Variables and Functions

  • Variables: Hold values for reuse.
  • Functions: Block of code to perform tasks, avoid duplication.

Hands-On Examples

Example 1: User Input and Validation

  • Input Function: Accepts user data.
  • String Concatenation: Combine text and variables.
  • Type Conversion: Convert input types (e.g., string to int).

Example 2: Conditional Statements

  • If-Else: Execute code based on conditions.
  • Comparison Operators: >, <, ==, !=.

Example 3: Loops

  • For Loop: Iterate through a sequence (list/dictionary).
  • While Loop: Execute code as long as a condition is true.

Modularization

  • Modules: Python files (.py) containing functions/variables.
  • Importing Modules: Use functions/variables from other files.
  • Built-in Modules: Python's built-in functionality (e.g., datetime, os).
  • External Packages: Install and use third-party packages (e.g., via pip).

Projects

Project 1: Program Automation with Excel

  • Open PyXL Module: Read/write Excel files.
  • Example: Calculate product inventory values, create new Excel files.

Project 2: Date Handling

  • Datetime Module: Convert, compare and manipulate dates.

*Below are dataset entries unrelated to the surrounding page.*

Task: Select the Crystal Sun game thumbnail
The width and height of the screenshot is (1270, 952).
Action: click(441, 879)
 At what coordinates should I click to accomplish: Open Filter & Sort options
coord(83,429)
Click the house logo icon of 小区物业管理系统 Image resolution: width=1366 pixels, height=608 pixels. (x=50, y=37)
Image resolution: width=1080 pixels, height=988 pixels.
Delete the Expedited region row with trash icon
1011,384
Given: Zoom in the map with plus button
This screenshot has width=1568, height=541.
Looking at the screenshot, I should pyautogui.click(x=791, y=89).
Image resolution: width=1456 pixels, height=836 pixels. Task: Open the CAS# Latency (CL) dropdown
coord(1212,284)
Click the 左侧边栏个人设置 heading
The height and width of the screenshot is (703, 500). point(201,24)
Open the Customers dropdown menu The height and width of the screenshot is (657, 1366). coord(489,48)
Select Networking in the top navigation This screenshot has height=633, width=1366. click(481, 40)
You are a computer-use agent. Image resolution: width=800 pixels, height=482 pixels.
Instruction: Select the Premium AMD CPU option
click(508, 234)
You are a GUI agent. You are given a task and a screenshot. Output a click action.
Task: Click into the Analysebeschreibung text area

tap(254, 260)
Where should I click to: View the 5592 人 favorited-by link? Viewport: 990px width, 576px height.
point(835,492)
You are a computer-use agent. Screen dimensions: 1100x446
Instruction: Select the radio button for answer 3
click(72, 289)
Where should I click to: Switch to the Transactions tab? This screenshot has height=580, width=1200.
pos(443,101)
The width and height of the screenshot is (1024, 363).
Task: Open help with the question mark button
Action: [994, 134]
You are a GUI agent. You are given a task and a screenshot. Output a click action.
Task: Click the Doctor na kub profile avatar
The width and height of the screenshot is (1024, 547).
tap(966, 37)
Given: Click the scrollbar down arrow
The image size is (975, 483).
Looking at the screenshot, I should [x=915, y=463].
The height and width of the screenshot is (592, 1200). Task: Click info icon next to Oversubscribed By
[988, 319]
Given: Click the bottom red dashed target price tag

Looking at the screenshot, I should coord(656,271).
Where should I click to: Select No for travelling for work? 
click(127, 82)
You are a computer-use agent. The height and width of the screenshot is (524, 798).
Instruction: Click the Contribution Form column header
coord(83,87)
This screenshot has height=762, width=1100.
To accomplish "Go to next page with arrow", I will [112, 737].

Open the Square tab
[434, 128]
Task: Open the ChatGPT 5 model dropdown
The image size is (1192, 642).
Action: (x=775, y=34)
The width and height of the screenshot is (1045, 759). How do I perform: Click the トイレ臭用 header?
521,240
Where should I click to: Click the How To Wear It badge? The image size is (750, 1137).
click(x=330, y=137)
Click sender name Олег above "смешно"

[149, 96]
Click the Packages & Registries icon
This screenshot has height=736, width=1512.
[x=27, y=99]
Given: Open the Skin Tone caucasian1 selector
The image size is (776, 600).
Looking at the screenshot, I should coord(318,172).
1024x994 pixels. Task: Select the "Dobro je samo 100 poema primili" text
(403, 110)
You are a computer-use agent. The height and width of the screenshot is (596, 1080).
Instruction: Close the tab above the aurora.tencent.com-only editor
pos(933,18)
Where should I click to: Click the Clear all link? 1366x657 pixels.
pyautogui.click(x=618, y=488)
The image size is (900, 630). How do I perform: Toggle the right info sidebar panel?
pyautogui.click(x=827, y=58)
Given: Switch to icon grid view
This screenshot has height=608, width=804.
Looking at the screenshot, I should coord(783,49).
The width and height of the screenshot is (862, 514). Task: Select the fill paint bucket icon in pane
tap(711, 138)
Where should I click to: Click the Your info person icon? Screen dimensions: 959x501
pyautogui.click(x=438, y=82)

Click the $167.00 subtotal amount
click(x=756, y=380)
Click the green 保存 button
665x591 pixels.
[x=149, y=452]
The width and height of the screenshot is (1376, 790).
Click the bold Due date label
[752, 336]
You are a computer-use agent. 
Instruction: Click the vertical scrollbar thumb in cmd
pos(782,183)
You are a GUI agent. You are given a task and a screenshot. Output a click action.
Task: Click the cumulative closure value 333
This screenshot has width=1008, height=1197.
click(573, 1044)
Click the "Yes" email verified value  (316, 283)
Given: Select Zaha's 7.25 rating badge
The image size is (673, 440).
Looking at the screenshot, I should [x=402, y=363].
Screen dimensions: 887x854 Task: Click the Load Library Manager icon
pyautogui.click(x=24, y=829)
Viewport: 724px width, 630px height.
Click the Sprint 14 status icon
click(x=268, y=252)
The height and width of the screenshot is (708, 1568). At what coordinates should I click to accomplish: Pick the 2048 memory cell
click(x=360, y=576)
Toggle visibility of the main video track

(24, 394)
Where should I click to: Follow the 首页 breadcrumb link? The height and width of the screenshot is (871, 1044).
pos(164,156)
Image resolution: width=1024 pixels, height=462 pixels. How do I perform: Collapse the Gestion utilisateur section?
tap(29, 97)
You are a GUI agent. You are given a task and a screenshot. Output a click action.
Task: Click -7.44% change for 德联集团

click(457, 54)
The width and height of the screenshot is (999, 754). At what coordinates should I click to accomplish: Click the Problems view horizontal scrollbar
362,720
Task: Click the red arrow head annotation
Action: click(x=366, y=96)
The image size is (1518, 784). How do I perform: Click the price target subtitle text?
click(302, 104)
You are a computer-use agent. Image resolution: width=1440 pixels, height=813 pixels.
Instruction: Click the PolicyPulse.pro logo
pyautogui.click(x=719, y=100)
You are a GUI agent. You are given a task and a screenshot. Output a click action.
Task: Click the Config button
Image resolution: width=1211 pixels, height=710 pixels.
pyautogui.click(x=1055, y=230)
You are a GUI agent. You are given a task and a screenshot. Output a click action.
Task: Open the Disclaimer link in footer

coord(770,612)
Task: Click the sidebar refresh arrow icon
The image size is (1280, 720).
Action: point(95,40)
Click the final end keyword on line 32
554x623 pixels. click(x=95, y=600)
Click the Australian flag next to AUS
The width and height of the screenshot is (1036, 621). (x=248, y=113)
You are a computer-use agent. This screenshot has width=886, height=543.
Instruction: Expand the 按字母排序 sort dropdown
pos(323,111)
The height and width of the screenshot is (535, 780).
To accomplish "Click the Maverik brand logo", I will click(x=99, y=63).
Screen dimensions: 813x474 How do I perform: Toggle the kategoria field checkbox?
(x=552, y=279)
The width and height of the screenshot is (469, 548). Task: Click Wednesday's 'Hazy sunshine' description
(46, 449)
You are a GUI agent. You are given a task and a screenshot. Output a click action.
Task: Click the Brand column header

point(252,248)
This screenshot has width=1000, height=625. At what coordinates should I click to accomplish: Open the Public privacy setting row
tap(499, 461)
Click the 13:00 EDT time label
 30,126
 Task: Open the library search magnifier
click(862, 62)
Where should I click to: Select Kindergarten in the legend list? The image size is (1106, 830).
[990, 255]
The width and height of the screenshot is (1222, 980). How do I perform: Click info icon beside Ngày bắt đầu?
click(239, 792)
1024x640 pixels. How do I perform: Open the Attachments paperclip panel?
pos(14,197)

Object-Oriented Programming (OOP)

Classes and Objects

  • Class: Blueprint for objects with attributes and methods.
  • Object: Instance of a class.
  • Example: User class with email, name, and methods to change attributes.
  • Special Methods: __init__ constructor for initializing objects.

Inheritance

  • Subclass: Inherit attributes/methods from another class.
  • Example: Extend functionality of existing classes.

Interacting with APIs

  • HTTP Requests Module: Communicate with web services (e.g., GitLab API).
  • JSON Handling: Convert API responses into Python data types.
  • Example: Fetching project details from GitLab and printing.

Conclusion

  • Utilization of Python across various areas in technology.
  • Recommendation to explore more DevOps-related Python capabilities and other resources for DevOps learning and automation.
  • Importance of continuous learning and application of Python skills.